Let's not forget scientific racism. How is phrenology seen ITTL?
Scientific racism is still around - this is the nineteenth century, after all, and it isn't that much different from OTL. Phrenology is mostly regarded as quackery by this time, but it still has its adherents, and more "sophisticated" forms of phenotype analysis are considered respectable.
One difference between OTL and TTL racism is that the "civilized" Africans - i.e., those who had state-level precolonial societies, and especially the Muslims - are considered a cut above pre-state African peoples. There's quite a bit of scientific-racist writing that attempts to explain this difference, usually by positing ancient Egyptian, Phoenician or Arab admixtures.
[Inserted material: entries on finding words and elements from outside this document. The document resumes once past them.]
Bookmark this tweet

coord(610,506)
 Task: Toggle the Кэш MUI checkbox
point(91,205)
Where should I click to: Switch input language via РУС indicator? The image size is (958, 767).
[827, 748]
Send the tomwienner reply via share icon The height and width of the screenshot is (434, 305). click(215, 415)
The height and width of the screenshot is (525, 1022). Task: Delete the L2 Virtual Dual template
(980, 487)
Scientific racism is also used to justify the Jim Crow regime in those parts of the South that use it, and an ocean of ink has been wasted explaining why South Carolina should be disregarded or why it's really a primitive Oriental hellhole.
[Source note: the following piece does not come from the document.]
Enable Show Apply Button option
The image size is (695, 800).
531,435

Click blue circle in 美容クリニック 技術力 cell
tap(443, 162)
Other oddball racial theories include the Carlsenists, followers of a pietist Christian preacher who believed that Europeans had become soulless engineers and clerks and that African blood was necessary to restore the poetry to their souls. Many of them settled in the Rift Valley in the 1860s and intermarried with the Masai; one of their first-generation descendants now rules the kingdom of Ankole.
I have no idea what other Europeans thought of the Scandinavians in OTL during this period, but I'd guess that TTL's opinion is much the same. Most of the Carlsenists were from Sweden and Denmark, BTW.
Anti-Irish prejudice, and Irish resentment of it, are both alive and well, and is about to come to a head in several ways.
Also at the turn of the century the concept of branded foods (ie Hovis) started to become common, is there much in the way of brand name west african food products? (obv not during wartime)
The West Africans don't produce food industrially yet, although their agricultural methods are more advanced than OTL. They do buy some branded foods from Europe and the United States but are not yet producing their own (although they do export some staple foods to the African communities in Europe).
Furthermore, war means rationing which tends to equalise the diets of wealthy and poor. Do we see a change in the proportions of white/brown bread consumed IOTL? What about adoption of wheat over barley in scandinavia (happened otl around this date)?
For the time being, certainly, "peasant" foods are more widespread due to wartime prices and rationing. I'd guess that Scandinavian agriculture isn't much different from OTL.
I assume that west africa farms more wheat and less 'savage' cereal crops, but what about east and south africa?
Actually, the West Africans have concentrated more on improving and hybridizing native crops like pearl millet, because wheat doesn't grow very well in West African soil. There's an agricultural institute in Ilorin which has developed higher-yield versions of native grains.
Wheat is more common in southern Africa and on the East African highlands where the climate and soils are more suitable.
Thanks for the food history link, BTW.
Glad to see Omar survives the war, albeit just barely.
Wow. The war is finally coming to a close. It has been nothing short of epic.
Yes, just one more update - the end in Austria, although not the end of Austria.
Omar will survive, and he'll understand his father's stories much better, but he'll have a hard time settling down.
But those individuals had been fighting already, they've already experienced hell so to speak and are now experieincing its aftermath.
I'm thinking more along the lines of the equivalent of an OTL Anglo-Irish or Transylvanian Hunagarian gentleman farmer / landowner. Or lower down the socioeconomic scale an OTL ethnic German miner / factory worker in Upper Silesia or Bohemia.
People who have not directly suffered during the war but for whom peace brings total upheaval.
Point taken. There will certainly be places like that - it should be obvious by now where some of them are - and we'll see them in some of the future updates.